ある夏の日のこと。家族で奥多摩の方に出かけた帰り道。車は渋滞にはまっていました。

 

 車内の音楽はいつもオフコースだったのに、その日は僕が持ってきたカセットテープがデッキに入っていました。「ドラゴンクエストinコンサート」そのようなタイトルだったと思います。

 

 言わずとしれた、R.P.Gの金字塔、ドラゴンクエスト。発売されたのは1986年5月27日。小学5年の時。いまだに覚えているのは、延期に延期を重ねて、やっと発売されたから。当時は、あまり注目されておらず、クラスで待ち望んでいたのは僕くらい。しかし世に出てみれば、たちまちムーブメントが起こったことは、その後のシリーズの数からしても明白です。その人気を支えた柱の一つが、BGMでした。

 

 ゲーム音楽は今でこそ注目されていますが、以前はあまり脚光をあびることはありませんでした。そんな風潮をドラゴンクエストが変えたのです。作曲、すぎやまこういち氏。有名な作曲家を起用することで、ゲームの世界観は広がり、奥行きが増しました。

 

 グラフィックが今ほどリアルでなくても、すぎやま氏の音楽が、脳を刺激し、ドラクエの世界に没入できました。本当に、勇者になれた気がしました。

 

 「ドラクエ」自体の人気とともに、その音楽が愛された結果、オーケストラで演奏というコンサートが開催されました。あのゲーム音楽が、オーケストラで。それは、ドラクエのそれがいかに音楽性が高いものであるかを証明するものでした。

 

 その音源がカセットテープで並んでいました。コンサートには行っていませんが、ピアノでコピーするほどドラクエの音楽が好きだったので、なけなしのお小遣いを叩いて購入。たちまちヘビロテとなった、そのテープの中にはいっていたのです。

 

 サン=サーンスの「動物の謝肉祭」。子供向けのコンサートというのもあり、比較的わかりやすい楽曲がコンサートで演奏されたのでしょう。もちろん、お目当てはドラゴンクエストだったので、「白鳥」くらいしか知らない当時の僕にとっては、あくまでおまけ。なんとなく聞き流す程度でした。

 

 そのテープが、渋滞の車の中で回転しています。ゆっくりと陽が落ちて、空が夕日に染まり始めると、マリンバのような音色が高らかに鳴り響きます。動物の謝肉祭の「化石」。
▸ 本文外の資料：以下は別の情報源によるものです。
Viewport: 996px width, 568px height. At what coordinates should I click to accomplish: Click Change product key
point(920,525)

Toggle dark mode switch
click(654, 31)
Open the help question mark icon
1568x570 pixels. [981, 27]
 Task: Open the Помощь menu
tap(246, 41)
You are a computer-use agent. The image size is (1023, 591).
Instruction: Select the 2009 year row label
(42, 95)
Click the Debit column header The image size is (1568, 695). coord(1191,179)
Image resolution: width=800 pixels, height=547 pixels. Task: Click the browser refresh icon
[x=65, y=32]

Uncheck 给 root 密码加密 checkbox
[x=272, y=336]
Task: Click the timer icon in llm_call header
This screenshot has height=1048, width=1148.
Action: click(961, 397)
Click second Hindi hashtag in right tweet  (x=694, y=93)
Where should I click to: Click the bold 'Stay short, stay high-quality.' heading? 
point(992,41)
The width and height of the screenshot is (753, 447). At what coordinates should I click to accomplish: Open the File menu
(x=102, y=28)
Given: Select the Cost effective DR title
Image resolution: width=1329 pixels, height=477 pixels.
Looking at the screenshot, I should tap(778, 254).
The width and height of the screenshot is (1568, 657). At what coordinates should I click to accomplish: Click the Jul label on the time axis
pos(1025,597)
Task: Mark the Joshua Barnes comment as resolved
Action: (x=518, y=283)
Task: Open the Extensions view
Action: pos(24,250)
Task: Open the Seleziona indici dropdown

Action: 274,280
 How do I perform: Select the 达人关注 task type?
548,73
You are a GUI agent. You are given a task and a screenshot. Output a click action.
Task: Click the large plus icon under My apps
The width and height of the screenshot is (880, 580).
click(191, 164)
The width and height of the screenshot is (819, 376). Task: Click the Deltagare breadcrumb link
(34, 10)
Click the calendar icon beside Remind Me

その音が、車窓の景色と見事に合致し、身体中に電流が走ります。心と体が、光と音を飲み込む瞬間。僕はただ、黙って車窓を眺めていました。それが、サン=サーンスとの出会い。

 

 いつもはなんてことのない曲が、ある瞬間、心に突き刺さることはあると思いますが、ここまで印象に残っているのは、人生で最初だったからかもしれません。ドラクエに惹かれて購入したカセットテープで出会ったサン=サーンス。もちろん他にも素晴らしい曲はたくさんありますが、動物の謝肉祭を聞くと今でもあの空の色を思い出します。「きらクラ!」放送333回記念、サン=サーンス祭りに寄せて。